The capped consistent decompositions of the diagram \(FFR_{\circ }(A,B,{\mathcal {S}}_{x})\) are composed exclusively of cycles, and the number of runs \(\Lambda (C)\) of a cycle *C* is always in \(\{0,1,2,4,6,\ldots \}\). Therefore, the formula to compute the indel-potential of a cycle *C* can be simplified to

$$\begin{aligned} \lambda (C) = {\left\{ \begin{array}{ll} \quad \;\, \Lambda (C)\,, &{} \text{ if } \Lambda (C)\in \{0,1\} \\ 1+\frac{\Lambda (C)}{2}\,, &{} \text{ if } \Lambda (C) \in \{2,4,6,\ldots \} \end{array}\right. } \end{aligned}$$

that can still be redesigned to a form that can be easier implemented in the ILP [16]. First, let a *transition* in a cycle *C* be an indel-free segment of *C* that is between a run in one genome and a run in the other genome and denote by \(\aleph (C)\) the number of transitions in *C*. Observe that, if *C* is indel-free, then obviously \(\aleph (C) = 0\). If *C* has a single run, then we also have \(\aleph (C) = 0\). On the other hand, if *C* has at least 2 runs, then \(\aleph (C)=\Lambda (C)\). The new formula is split into two parts. The first part is the function *r*(*C*), defined as \(r(C)=1\) if \(\Lambda (C)\ge 1\), otherwise \(r(C)=0\), that simply tests whether *C* is indel-enclosing or indel-free.

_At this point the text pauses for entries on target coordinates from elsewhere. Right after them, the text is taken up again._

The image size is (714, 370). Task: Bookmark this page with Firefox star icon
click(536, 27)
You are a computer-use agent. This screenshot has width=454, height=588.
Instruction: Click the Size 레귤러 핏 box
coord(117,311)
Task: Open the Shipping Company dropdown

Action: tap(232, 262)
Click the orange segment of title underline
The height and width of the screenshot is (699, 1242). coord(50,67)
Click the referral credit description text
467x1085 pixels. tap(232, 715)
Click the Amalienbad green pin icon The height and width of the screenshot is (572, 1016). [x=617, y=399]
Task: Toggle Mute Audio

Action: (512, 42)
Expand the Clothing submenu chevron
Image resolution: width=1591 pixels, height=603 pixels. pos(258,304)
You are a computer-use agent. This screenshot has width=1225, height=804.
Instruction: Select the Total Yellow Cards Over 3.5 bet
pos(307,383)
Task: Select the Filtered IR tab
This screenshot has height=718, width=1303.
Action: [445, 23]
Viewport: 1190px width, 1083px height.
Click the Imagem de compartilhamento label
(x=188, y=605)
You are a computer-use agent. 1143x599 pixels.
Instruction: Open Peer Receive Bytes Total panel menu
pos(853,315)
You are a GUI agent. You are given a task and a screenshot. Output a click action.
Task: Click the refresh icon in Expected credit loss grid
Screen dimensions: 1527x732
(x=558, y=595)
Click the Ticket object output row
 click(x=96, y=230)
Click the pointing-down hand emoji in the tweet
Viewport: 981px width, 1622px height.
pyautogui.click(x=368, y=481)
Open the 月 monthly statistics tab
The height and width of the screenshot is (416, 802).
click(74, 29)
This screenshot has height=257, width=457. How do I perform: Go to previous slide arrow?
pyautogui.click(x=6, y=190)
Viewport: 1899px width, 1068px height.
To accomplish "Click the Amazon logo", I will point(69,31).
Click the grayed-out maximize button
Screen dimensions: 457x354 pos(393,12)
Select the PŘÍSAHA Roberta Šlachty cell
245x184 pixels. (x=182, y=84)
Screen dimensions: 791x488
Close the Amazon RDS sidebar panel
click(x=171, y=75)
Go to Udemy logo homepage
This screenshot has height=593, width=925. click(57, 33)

The second part depends on the number of transitions \(\aleph (C)\), and the complete formula stands as follows [16]:

$$\begin{aligned} \lambda (C)=r(C) + \frac{\aleph (C)}{2}. \end{aligned}$$

#### New formula for computing the weighted distance

Note that the number of indel-enclosing components is \(\sum _{C \in Q[S,P]} r(C) = c^{r}_{Q} + s_{Q}\), where \(c^{r}_{Q}\) and \(s_{Q}\) are the number of indel-enclosing \(AB\)-cycles and the number of circular singletons in *Q*[*S*, *P*], respectively. Furthermore, the number of indel-free \(AB\)-cycles of *Q*[*S*, *P*] is \(c^{{\tilde{r}}}_{Q}=c_Q-c^{r}_{Q}\). We can now compute the values

$$\begin{aligned} d_{DCJ}^{~id} (Q[S,P])&= p_* + \frac{|S|}{2} - c_{Q} +\sum _{C \in Q[S,P]} \lambda (C)\nonumber \\&= p_* + \frac{|S|}{2} - c_{Q} +\sum _{C \in Q[S,P]} \left( r(C) + \frac{\aleph (C)}{2}\right) \nonumber \\&= p_* + \frac{|S|}{2} - c^{{\tilde{r}}}_{Q} + s_{Q} + \sum _{C \in Q[S,P]} \frac{\aleph (C)}{2}\,, \text{ and }\nonumber \\ wd_{DCJ}^{~id}(Q[S,P])&= d_{DCJ}^{~id} (Q[S,P]) + \frac{|S|}{2} - \frac{w(S)}{2} + w({\widetilde{S}}) \nonumber \\&= p_* + |S| - c^{{\tilde{r}}}_{Q} + s_{Q} + \sum _{C \in Q[S,P]} \frac{\aleph (C)}{2} - \frac{w(S)}{2}+ w({\widetilde{S}}). \end{aligned}$$

(2)

### Cutting threshold

The family-free DCJ-indel distance \(ffd_{DCJ}^{~id}\) was designed to be computed with all given pairwise similarities, i.e., with the cutting threshold \(x=0\), that leads to a “complete” family-free relational diagram. Such a diagram would be too large to be handled in practice, therefore, if \(x=0\), we consider only the similarities that are strictly greater than 0. Nevertheless, for bigger instances the diagram with similarities close to 0 might still be too large to be solved in reasonable time. Hence, for some instances it may be necessary to do a small increase of the cutting threshold. We usually adopt a small cutting threshold up to 0.3.